これまでの研究では、正常な機能への復帰と定義される、損傷後の回復の遅れの最も一貫した予測因子は、急性および亜急性の症状の重症度であることが特定されており、我々はここでその発見を確認する。スポーツの文脈では、損傷後 48 時間以内の評価で症状の重症度スコアが高く、認知能力と平衡能力が低下していることは、脳震盪からの回復が遅れることを予測しており、RTP クリアランスが 24 日を超えると定義されています。
これまでの研究では、受傷前のさまざまな特徴と脳震盪の重症度も関連付けられています。これらには、年齢、女性の性別、頭痛などの病歴の要素、家族歴、精神病歴が含まれます。この分析が実行された匿名化されたデータセットではそのような特徴が利用できないため、この研究ではこれらの要因の影響を評価することはできません。

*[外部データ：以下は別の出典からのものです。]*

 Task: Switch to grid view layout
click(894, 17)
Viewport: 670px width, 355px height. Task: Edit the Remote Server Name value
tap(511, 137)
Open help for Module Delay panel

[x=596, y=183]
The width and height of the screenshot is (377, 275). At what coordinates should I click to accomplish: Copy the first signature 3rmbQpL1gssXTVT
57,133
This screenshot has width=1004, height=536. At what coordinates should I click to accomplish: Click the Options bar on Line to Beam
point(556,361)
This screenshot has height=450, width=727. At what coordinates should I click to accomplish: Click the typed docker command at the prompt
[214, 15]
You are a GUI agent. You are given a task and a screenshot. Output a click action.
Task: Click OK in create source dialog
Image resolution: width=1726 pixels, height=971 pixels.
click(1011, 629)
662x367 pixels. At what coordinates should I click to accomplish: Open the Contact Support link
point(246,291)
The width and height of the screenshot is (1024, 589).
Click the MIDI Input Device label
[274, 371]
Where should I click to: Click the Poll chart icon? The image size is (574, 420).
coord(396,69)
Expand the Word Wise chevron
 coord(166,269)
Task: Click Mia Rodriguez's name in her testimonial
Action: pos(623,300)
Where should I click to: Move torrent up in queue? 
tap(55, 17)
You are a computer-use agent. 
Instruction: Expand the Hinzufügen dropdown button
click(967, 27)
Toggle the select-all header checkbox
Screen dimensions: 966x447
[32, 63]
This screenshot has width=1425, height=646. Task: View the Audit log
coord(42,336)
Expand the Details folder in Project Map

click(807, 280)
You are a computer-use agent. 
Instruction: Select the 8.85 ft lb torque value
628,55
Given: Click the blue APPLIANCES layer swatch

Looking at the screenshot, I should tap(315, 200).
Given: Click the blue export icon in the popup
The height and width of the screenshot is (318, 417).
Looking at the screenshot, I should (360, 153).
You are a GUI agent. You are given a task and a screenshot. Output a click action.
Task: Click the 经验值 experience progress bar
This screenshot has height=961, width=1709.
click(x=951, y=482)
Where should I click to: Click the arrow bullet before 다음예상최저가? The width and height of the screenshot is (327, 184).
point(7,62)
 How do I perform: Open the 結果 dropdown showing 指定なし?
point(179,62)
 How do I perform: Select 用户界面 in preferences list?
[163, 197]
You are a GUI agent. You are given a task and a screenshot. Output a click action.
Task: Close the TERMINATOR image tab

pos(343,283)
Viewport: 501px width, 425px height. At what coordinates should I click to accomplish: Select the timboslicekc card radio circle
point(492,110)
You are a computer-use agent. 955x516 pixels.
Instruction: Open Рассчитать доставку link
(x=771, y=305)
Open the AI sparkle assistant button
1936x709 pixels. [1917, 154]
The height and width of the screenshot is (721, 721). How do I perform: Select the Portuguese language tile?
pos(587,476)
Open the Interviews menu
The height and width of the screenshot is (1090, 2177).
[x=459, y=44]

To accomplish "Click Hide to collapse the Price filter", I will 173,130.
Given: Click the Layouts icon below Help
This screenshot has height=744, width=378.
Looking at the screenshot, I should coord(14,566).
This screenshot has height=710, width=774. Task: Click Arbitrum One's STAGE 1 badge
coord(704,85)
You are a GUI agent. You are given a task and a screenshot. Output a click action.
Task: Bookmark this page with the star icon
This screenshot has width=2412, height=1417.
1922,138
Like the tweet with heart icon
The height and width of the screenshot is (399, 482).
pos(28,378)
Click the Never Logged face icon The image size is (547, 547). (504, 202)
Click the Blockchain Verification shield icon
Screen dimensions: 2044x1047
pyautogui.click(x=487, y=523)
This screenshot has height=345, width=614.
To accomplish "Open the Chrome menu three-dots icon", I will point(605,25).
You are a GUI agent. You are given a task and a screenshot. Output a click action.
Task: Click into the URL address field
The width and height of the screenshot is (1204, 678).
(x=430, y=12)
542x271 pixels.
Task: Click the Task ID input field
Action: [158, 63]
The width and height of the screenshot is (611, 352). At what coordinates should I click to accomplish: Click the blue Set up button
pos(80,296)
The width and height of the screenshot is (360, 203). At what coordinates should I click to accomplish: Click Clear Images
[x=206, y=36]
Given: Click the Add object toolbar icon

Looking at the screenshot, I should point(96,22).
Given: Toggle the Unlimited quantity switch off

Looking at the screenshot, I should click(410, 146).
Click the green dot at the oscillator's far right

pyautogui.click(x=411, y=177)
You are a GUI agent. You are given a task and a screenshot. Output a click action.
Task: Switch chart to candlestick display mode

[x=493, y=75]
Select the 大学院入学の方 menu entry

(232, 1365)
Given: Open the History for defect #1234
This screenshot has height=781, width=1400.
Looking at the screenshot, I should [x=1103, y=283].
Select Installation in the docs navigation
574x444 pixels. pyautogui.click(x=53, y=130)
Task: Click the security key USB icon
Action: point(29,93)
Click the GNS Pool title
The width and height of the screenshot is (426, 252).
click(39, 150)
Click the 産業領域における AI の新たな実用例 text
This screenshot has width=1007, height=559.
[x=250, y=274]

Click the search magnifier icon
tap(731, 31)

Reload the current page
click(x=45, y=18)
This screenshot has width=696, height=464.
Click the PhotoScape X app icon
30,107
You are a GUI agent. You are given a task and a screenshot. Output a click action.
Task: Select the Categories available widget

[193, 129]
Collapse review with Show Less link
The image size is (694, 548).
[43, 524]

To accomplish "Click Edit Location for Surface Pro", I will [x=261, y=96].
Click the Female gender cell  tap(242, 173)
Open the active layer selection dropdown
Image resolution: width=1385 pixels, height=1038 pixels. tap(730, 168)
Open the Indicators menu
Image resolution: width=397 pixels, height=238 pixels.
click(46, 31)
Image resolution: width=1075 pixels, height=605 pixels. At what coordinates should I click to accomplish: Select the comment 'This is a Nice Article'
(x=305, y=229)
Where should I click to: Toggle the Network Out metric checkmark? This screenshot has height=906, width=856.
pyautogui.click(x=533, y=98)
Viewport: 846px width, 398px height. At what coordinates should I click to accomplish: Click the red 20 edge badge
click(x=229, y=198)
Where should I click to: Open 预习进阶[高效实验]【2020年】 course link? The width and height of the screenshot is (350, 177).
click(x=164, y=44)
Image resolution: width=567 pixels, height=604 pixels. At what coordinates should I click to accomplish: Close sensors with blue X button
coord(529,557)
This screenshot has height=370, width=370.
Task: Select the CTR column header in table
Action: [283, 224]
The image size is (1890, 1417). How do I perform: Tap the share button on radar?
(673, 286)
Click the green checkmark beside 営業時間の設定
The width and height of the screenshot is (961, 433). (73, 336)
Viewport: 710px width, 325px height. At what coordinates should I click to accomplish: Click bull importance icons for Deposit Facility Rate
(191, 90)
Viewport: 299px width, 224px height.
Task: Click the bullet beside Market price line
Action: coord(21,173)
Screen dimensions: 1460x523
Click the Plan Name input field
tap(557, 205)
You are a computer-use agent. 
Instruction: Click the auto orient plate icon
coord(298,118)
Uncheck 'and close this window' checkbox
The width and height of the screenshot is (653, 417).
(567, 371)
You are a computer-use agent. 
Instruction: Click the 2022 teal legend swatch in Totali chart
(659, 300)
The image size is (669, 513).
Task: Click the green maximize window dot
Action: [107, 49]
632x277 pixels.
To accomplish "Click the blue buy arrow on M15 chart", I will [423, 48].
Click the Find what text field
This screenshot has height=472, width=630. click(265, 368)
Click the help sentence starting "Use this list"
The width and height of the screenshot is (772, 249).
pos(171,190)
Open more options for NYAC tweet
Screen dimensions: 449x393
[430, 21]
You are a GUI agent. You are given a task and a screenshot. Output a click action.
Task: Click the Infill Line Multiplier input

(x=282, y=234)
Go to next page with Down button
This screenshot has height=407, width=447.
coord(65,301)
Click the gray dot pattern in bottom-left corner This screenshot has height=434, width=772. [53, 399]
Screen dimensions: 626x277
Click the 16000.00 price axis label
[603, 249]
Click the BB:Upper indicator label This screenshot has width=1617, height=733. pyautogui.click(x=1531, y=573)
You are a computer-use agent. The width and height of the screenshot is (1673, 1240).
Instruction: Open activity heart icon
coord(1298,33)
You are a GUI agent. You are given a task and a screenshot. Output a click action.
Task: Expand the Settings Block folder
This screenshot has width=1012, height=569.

ただし、私たちのコホートは完全に成人男性であるため、性別と若さは考慮されません。他の医学的要因を調査するための病歴はありませんが、以前の脳震盪歴の影響を評価したところ、過去 12 か月以内に脳震盪を起こした選手は、長期グループで RTP を起こす可能性が 2.6 倍高いことがわかりました。したがって、より保守的な RTP のガイドラインでは、脳震盪歴を RTP 遅延の要因として考慮する可能性があります。神経生物学的要因と心理社会的要因が相互作用して脳震盪後の回復に影響を及ぼし、急性転帰を予測する初期傷害の重症度と、回復の長期化に重要な心理社会的および心理的健康変数が影響することが示唆されている。長期にわたる回復については評価していないが、我々の調査結果は、初期の損傷の重症度が 7 日以内の RTP と関連しているという概念を裏付けており、これらの変化は損傷後最初の 2 時間で明らかであり、最長で 3 時間以内に明らかになるという新たな貢献もある。
この研究は、脳震盪の最初の 2 時間以内に、HIA1 と比較して症状の支持と症状のプロファイルの悪化が、選手が少なくとも 1 試合を欠場するのに十分な RTP 時間の遅延と関連していることを示しています。同様に、損傷後 48 時間後に実施された HIA3 では、症状の裏付けと症状の発現の悪化が RTP 時間の延長と関連しています。認知または平衡サブテストの異常または障害は、RTP 時間の遅延と関連しません。これらの発見は、選手の個別の医学的管理の原則を維持しながら、最初の症状に基づいて GRTP または RTP の決定の開始を遅らせることにより、より保守的な脳震盪管理アプローチを採用する手段をスポーツに提供する可能性があります。
まとめ
エリートラグビーにおけるプレー復帰(RTP)は、6段階の段階的RTPプロトコルを使用して管理され、負傷後1週間以内にプレー許可が得られる場合があります。私たちは、損傷後 2 時間 (頭部損傷評価 (HIA) 2) および 48 時間 (HIA3) の脳震盪スクリーニング中の症状、認知、平衡感覚の発現と進行が、RTP までの時間とどのように関連しているかを調査し、より保守的な脳損傷かどうかを特定することを目的としました。
脳震盪後 2 時間および 48 時間のスクリーニング中の異常な症状結果は、復帰時間の延長と関連していた (HIA2: OR = 2.21、95%信頼区間 (95%CI): 1.39-3.50; HIA3: OR = 3.30、95%CI: 1.89 -5.75)。受傷時から受傷後2時間および48時間までの症状の数または重症度の悪化は、復帰期間の延長と関連していた(HIA2: OR = 2.49、95%CI: 1.36-4.58; HIA3: OR = 3.34、95%CI: 1.10 –10.15. 欠場日数の中央値は、HIA2 と HIA3 の両方で異常な症状結果を示した選手の方が大きかった. 認知能力とバランス能力は復帰期間の延長と関連しておらず、欠場日数の中央値は影響を受けなかった。
脳震盪後 48 時間以内の症状の発現と進行は、RTP 時間の延長と関連していました。これは、個別の脳震盪管理原則を遵守しながら、RTP に対するより保守的なアプローチを導く可能性があります。